PatchSiren

PatchSiren cyber security CVE debrief

CVE-2026-44770 SAP_SE CVE debrief

CVE-2026-44770 is a medium severity vulnerability in SAP Create Single Payment. The vulnerability does not perform necessary authorization checks for an authenticated user, allowing a restricted user to access specific entity set keys, resulting in disclosure of information. The impact on confidentiality is low, with no impact on integrity and availability of the application. Affected product deployments should be identified, and owners assigned for follow-up. Official advisories and CVE records should be reviewed to validate affected scope, severity, and vendor guidance.

Vendor
SAP_SE
Product
SAP S/4 HANA (Create Single Payment)
CVSS
MEDIUM 4.3
CISA KEV
Not listed in stored evidence
Original CVE published
2026-07-14
Original CVE updated
2026-07-14
Advisory published
2026-07-14
Advisory updated
2026-07-14

Who should care

Security teams responsible for SAP systems, particularly those using Create Single Payment, should assess the vulnerability's impact and apply necessary patches. Teams should also review system activity for unusual access patterns and implement additional authorization checks for sensitive operations.

Technical summary

The vulnerability, CVE-2026-44770, exists in SAP Create Single Payment due to insufficient authorization checks for authenticated users. This allows restricted users to access specific entity set keys, potentially leading to information disclosure. The CVSS score for this vulnerability is 4.3, indicating a medium severity level. The vulnerability has a low impact on confidentiality, with no impact on integrity and availability. Affected product context and defensive impact should be considered when assessing this vulnerability.

Defensive priority

Apply patches or mitigations provided by SAP to address the vulnerability in Create Single Payment. Conduct regular security audits and monitor system activity to detect potential exploitation attempts.

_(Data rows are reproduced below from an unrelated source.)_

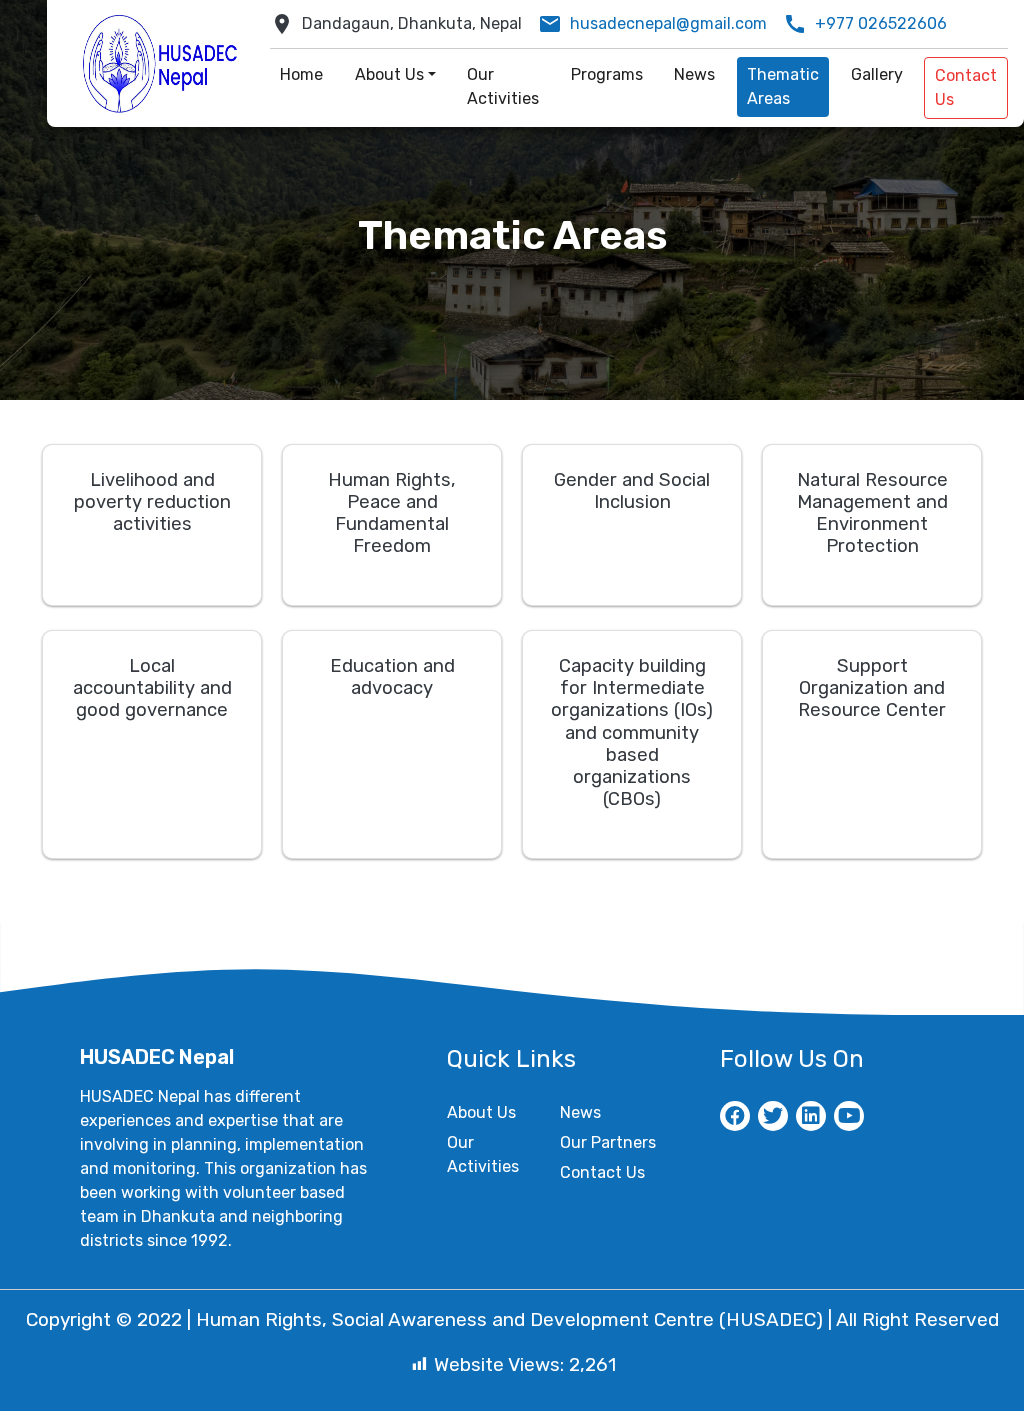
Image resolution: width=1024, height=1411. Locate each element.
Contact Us (602, 1172)
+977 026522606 (881, 23)
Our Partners (608, 1142)
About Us (481, 1112)
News (580, 1112)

Recommended defensive actions

  • Apply SAP patches or mitigations for Create Single Payment
  • Conduct regular security audits of SAP systems
  • Monitor system activity for unusual access patterns
  • Implement additional authorization checks for sensitive operations
  • Review compensating controls for exposed systems while remediation is scheduled and verified
  • Check relevant monitoring, detection, and logs for exposed assets that need extra review
  • Track exceptions, retest remediated assets, and close the item only after evidence is documented

Evidence notes

The CVE record was published on 2026-07-14T01:16:18.480Z and has not been modified since then. The NVD entry is currently being reviewed. Security teams should verify the affected SAP systems and assess potential exposure. Evidence limits suggest that further details may be required for a comprehensive understanding.

Official resources

AI-assisted PatchSiren debrief based on the supplied source corpus. The CVE record was published on 2026-07-14T01:16:18.480Z and has not been modified since then.